The magic markers they make for furniture repairs are great for small marks. Never thought about the sample bottles due to freezing temps in the work van.


----------



## itsunclebill (Jan 16, 2007)

I typically get a sample bottle (from Homer's or Lowie's) of the colors of the rooms I'm going to be working in if there's a chance that plaster or drywall is going to chip off from cutting in a box, or may need to patch otherwise. I just price them into the job - they're cheap. Keeps homeowner's happy.


----------



## Majewski (Jan 8, 2016)

itsunclebill said:


> I typically get a sample bottle (from Homer's or Lowie's) of the colors of the rooms I'm going to be working in if there's a chance that plaster or drywall is going to chip off from cutting in a box, or may need to patch otherwise. I just price them into the job - they're cheap. Keeps homeowner's happy.


I actually use a little camera thingy from Sherwin Williams and get a paint code, and buy extra in the proper sheen. Charge accordingly for it and end result, none the wiser.


----------



## Going_Commando (Oct 1, 2011)

When blind drilling, the rule to remember is...Fortune favors the bold.


----------



## Majewski (Jan 8, 2016)

Last time I went in blind, I went threw to the exterior.


----------



## MechanicalDVR (Dec 29, 2007)

Going_Commando said:


> When blind drilling, the rule to remember is...Fortune favors the bold.

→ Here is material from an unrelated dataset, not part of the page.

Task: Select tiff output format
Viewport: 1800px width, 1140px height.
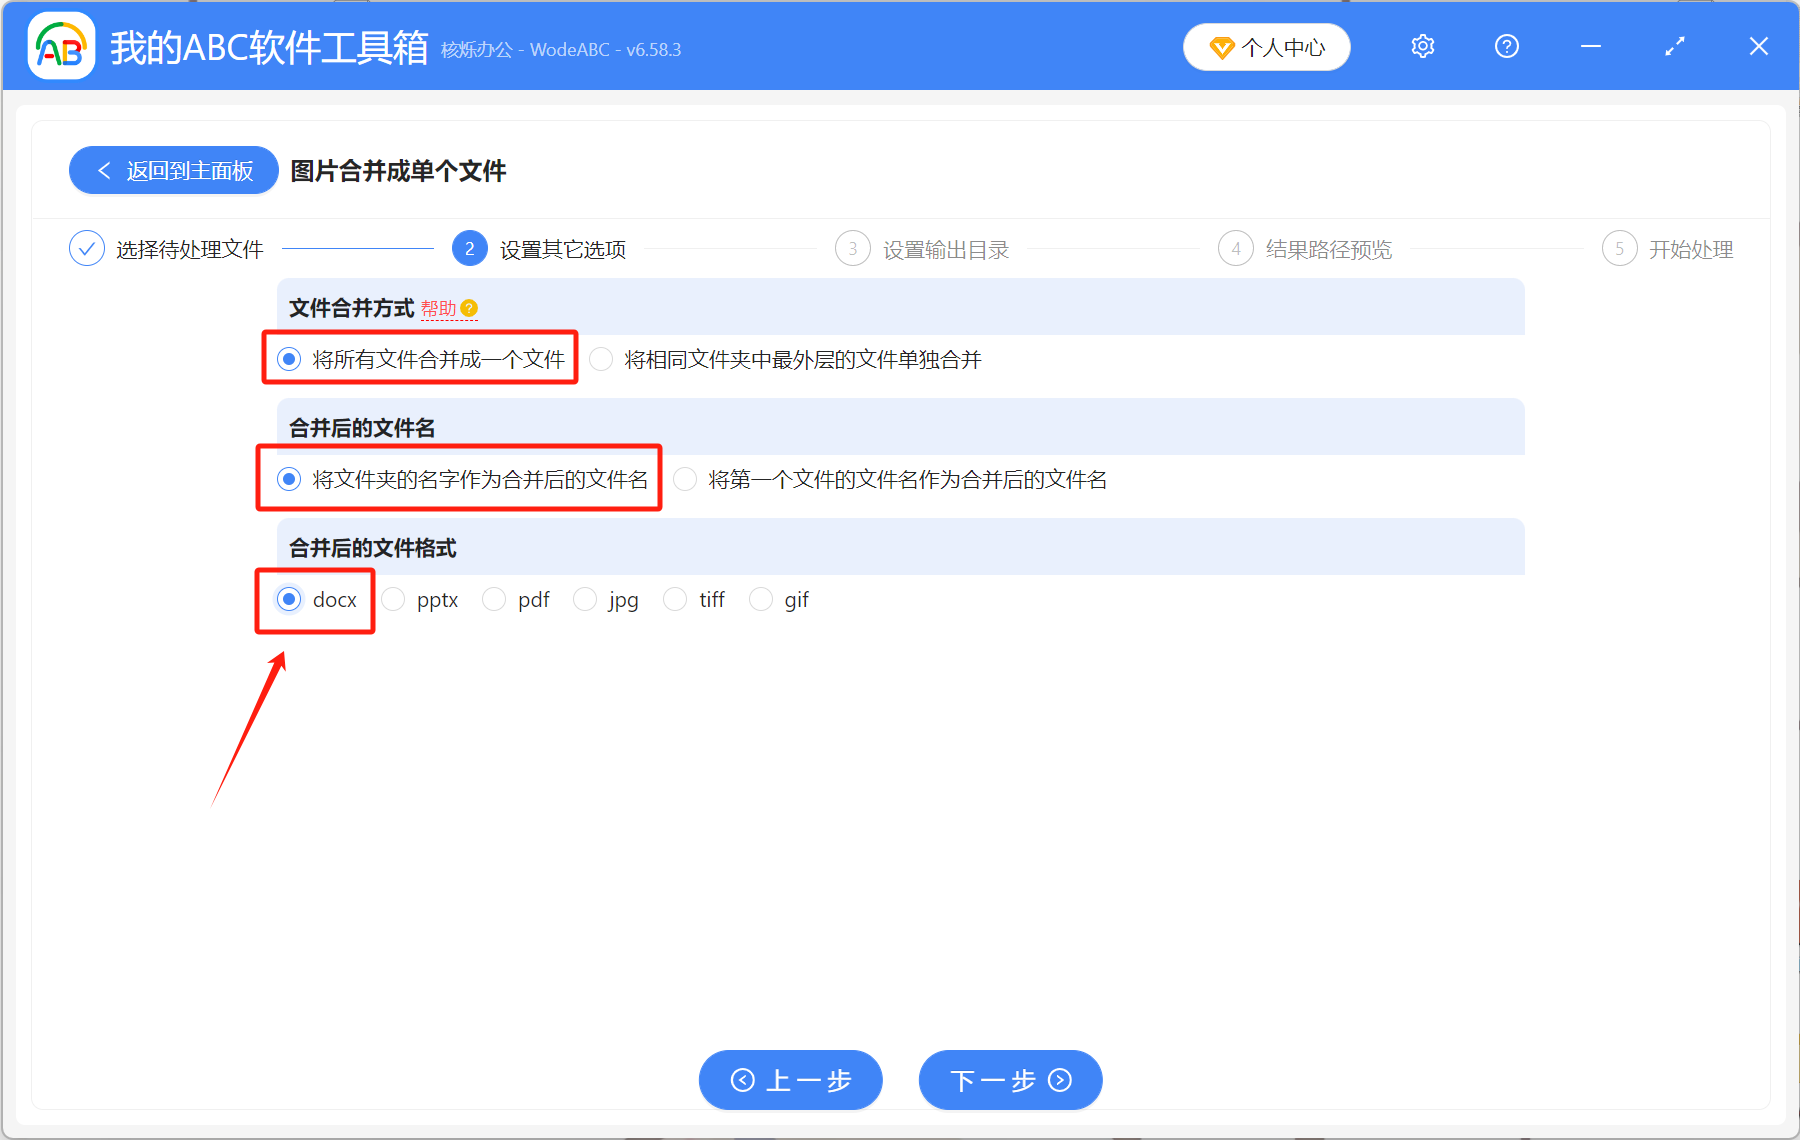Action: tap(674, 599)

In the house I had two houses ago I drilled right into the run for the dishwasher. Tore out a nice segment with a 7/8" auger.


----------



## Going_Commando (Oct 1, 2011)

Majewski said:


> Last time I went in blind, I went threw to the exterior.

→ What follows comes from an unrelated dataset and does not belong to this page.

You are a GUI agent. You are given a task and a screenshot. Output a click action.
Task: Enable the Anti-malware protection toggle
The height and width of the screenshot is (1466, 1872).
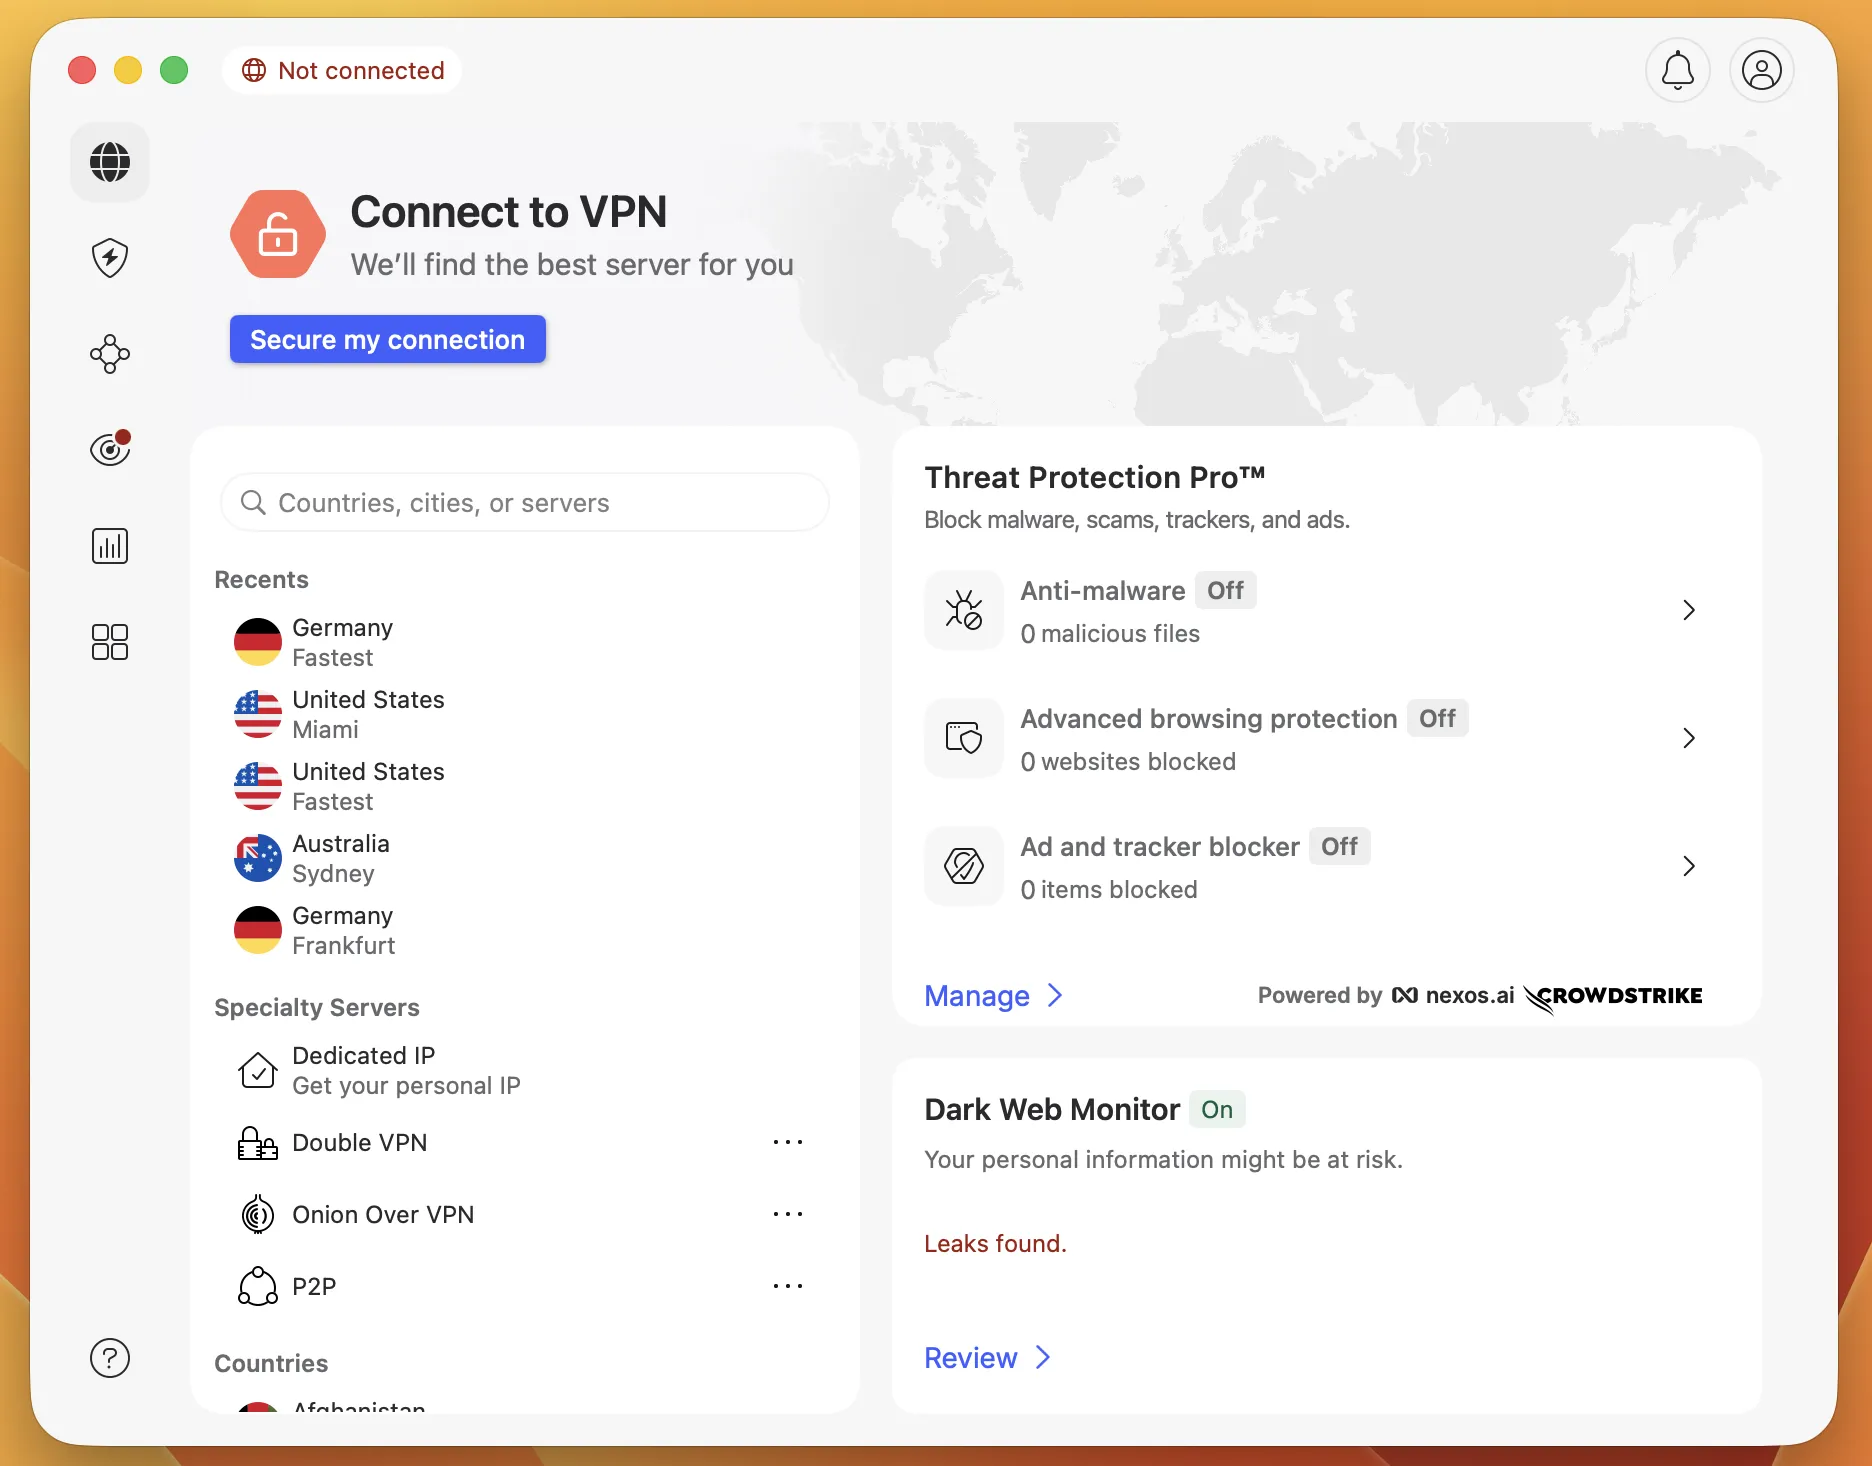[x=1224, y=590]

Caulking is made every day. Good judgement comes from experience, and experience comes from bad judgement.


----------



## Majewski (Jan 8, 2016)

Yup! It was wood siding, I used some nice siding filler, silicone and matched the paint after I filled it and matched the texture.......may have been out of pocket but the learning was priceless.


----------



## MechanicalDVR (Dec 29, 2007)

I was working in the basement of a brand new house, still unoccupied. Saw the cable van behind mine in the driveway. Wasn't five minutes later there was a bang and crack as the lights went out. The guy drilled on center a foot below the meter can and right into the feeder to the panel with a hand brace and long bit.


----------



## Majewski (Jan 8, 2016)

So he's dead now, right?


----------



## MechanicalDVR (Dec 29, 2007)

Majewski said:


> So he's dead now, right?


He was alive when they loaded him in the ambulance, had like streaks on his face and arms, he was standing in mud, not sure how he made it. I went up the stairs and outside at a normal rate, figured it was just going to be a pile of roasted flesh but several guys were dealing with the guy. The brace still sticking out the wall tilted down. The power was still on in most of the first floor.


----------



## HackWork (Oct 2, 2009)

Going_Commando said:


> When blind drilling, the rule to remember is...Fortune favors the bold.


I agree, sex bagel.

But drilling thru an outlet cut-out to me isn't really blind drilling, since you can see it and make sure it's going where it's supposed to.

Blind drilling is when you drill thru a high-hat hole thru multiple joists with a long bit, IMO. That's when you drill thru pipes, or the floor upstairs, etc.